Nonostante questa situazione di conflitto, tra i popoli ci sono spiragli di dialogo. Ci sono rapporti umani, incontri frequenti tra palestinesi e israeliani che vogliono la pace e non vogliono farsi la guerra. C’è per esempio un’associazione di famigliari delle vittime della guerra, israeliane e palestinesi (il Parents Circle – ndr). Si incontrano per mettere in comune le loro esperienze, per condividere il dolore e per dare nel loro ambiente testimonianza di perdono e di pace. Malgrado l’incapacità dei governi, ci sono molte persone nei due popoli che agiscono per la pace. Un’altra associazione è quella delle Donne in nero, madri e vedove israeliane che lottano perché palestinesi e israeliani possano vivere gli uni accanto agli altri. Perché la pace è possibile.

C’è una tesi che afferma l’impossibilità della pace. Io credo invece che la pace sia realizzabile se si prendono le misure adeguate per far convivere questi due popoli e per riconoscere a ciascuno la propria dignità. Dunque i rapporti umani ci sono, i gruppi di dialogo religioso non mancano tra cristiani, musulmani ed ebrei. Stiamo anche lavorando ad un Concilio delle religioni che raccolga i capi delle Chiese e delle religioni presenti a Gerusalemme. Malgrado l’odio e la violenza, i segni di speranza e l’impegno per la pace non mancano.

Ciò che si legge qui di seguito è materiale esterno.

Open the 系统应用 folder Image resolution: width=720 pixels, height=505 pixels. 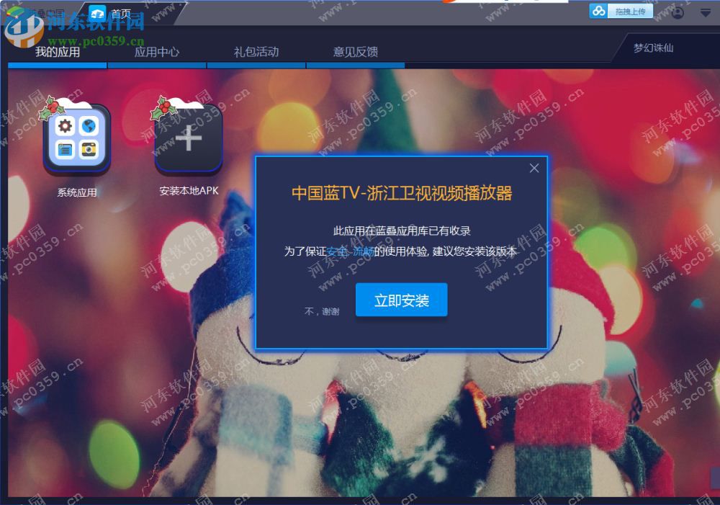[x=77, y=137]
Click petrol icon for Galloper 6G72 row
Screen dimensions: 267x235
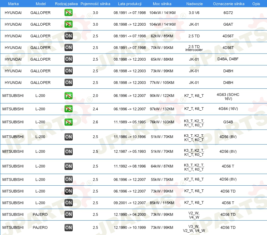(68, 13)
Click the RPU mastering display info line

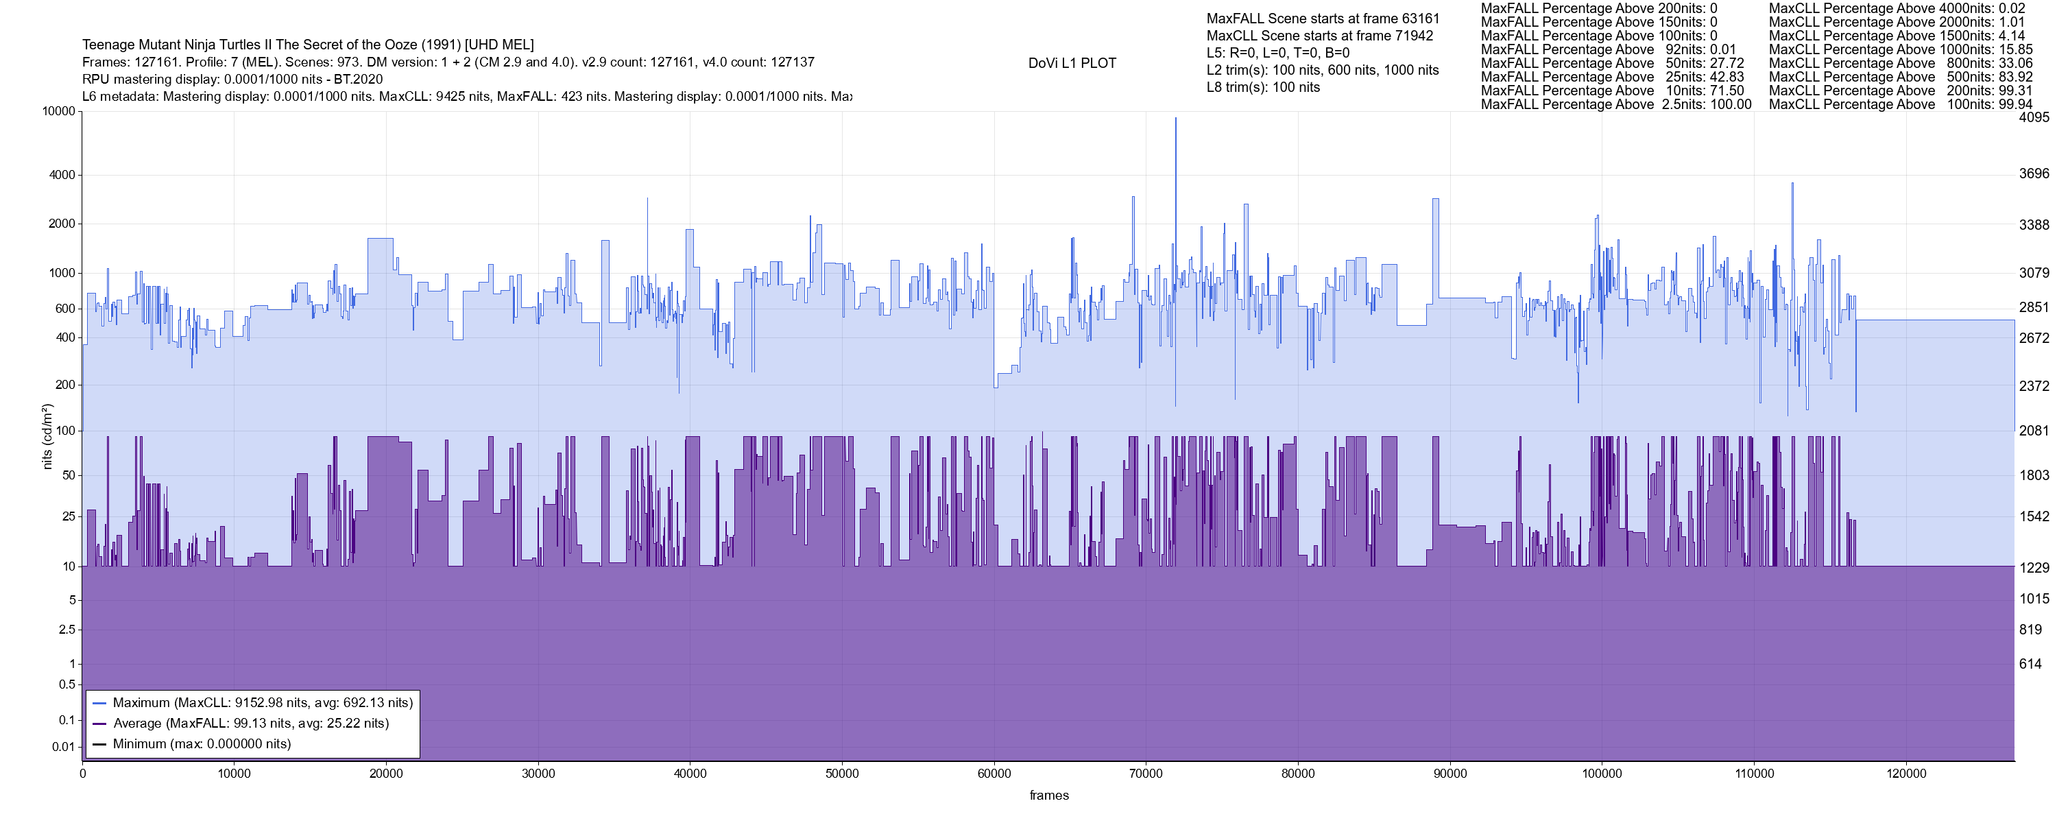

La realtà però è quella del conflitto. Quale spiegazione possiamo dare da un punto di vista cristiano su ciò che viviamo oggi a Gerusalemme? Gerusalemme è la città santa per i cristiani, gli ebrei e i musulmani. Gerusalemme è però la città della Croce. è la città che non ha riconosciuto il suo Signore. Il Vangelo di Giovanni ce lo ricorda: "Gesù è venuto ai suoi e i suoi non l’hanno accolto". Viviamo anche oggi in questa stessa situazione: Gerusalemme non riconosce Gesù. Noi cristiani, che siamo un piccola comunità, dobbiamo cercare di essere testimoni del Risorto, di essere luce. Ma finché siamo in questa situazione di non riconoscimento, di non accoglienza della volontà di Dio, Gerusalemme rimane inchiodata alla Croce. La Chiesa di Gerusalemme resterà sulla Croce, come tutti gli abitanti della terra, siano ebrei, cristiani o musulmani. Questa è la lettura cristiana su quanto accade. E perciò la preghiera è molto importante, perché Gerusalemme è città di Dio. E Dio, nonostante le difficoltà, può decidere di donare la pace a questa terra. Se mi chiedete cosa possiamo fare, vi rispondo: pregate. Dio può far molto di più di tutti i potenti della terra. C’è bisogno che i politici facciano la loro parte, ma ancora di più serve che Dio doni ai capi dei governi l’ispirazione della pace e del bene comune.

E poi un ultimo consiglio: quando vedete in televisione o leggete sui giornali di Gerusalemme, non crediate che sia la verità. Bisogna imparare a dubitare. Quella non è la realtà, ma è una parte di realtà a cui si dà una rappresentazione. Per avere un senso della realtà, bisogna venire in Terrasanta, farsi pellegrini in quella terra, vedere di persona, accostarsi alle gente, incontrare le comunità cristiane. Allora avrete una visione corretta di ciò che viviamo a Gerusalemme, delle nostre difficoltà e delle nostre speranze.

Il testo, non rivisto dall’autore, è ricavato da una testimonianza resa dal presule il 9 ottobre 2005 presso la parrocchia di Santa Maria Nuova in Abbiategrasso, diocesi e provincia di Milano.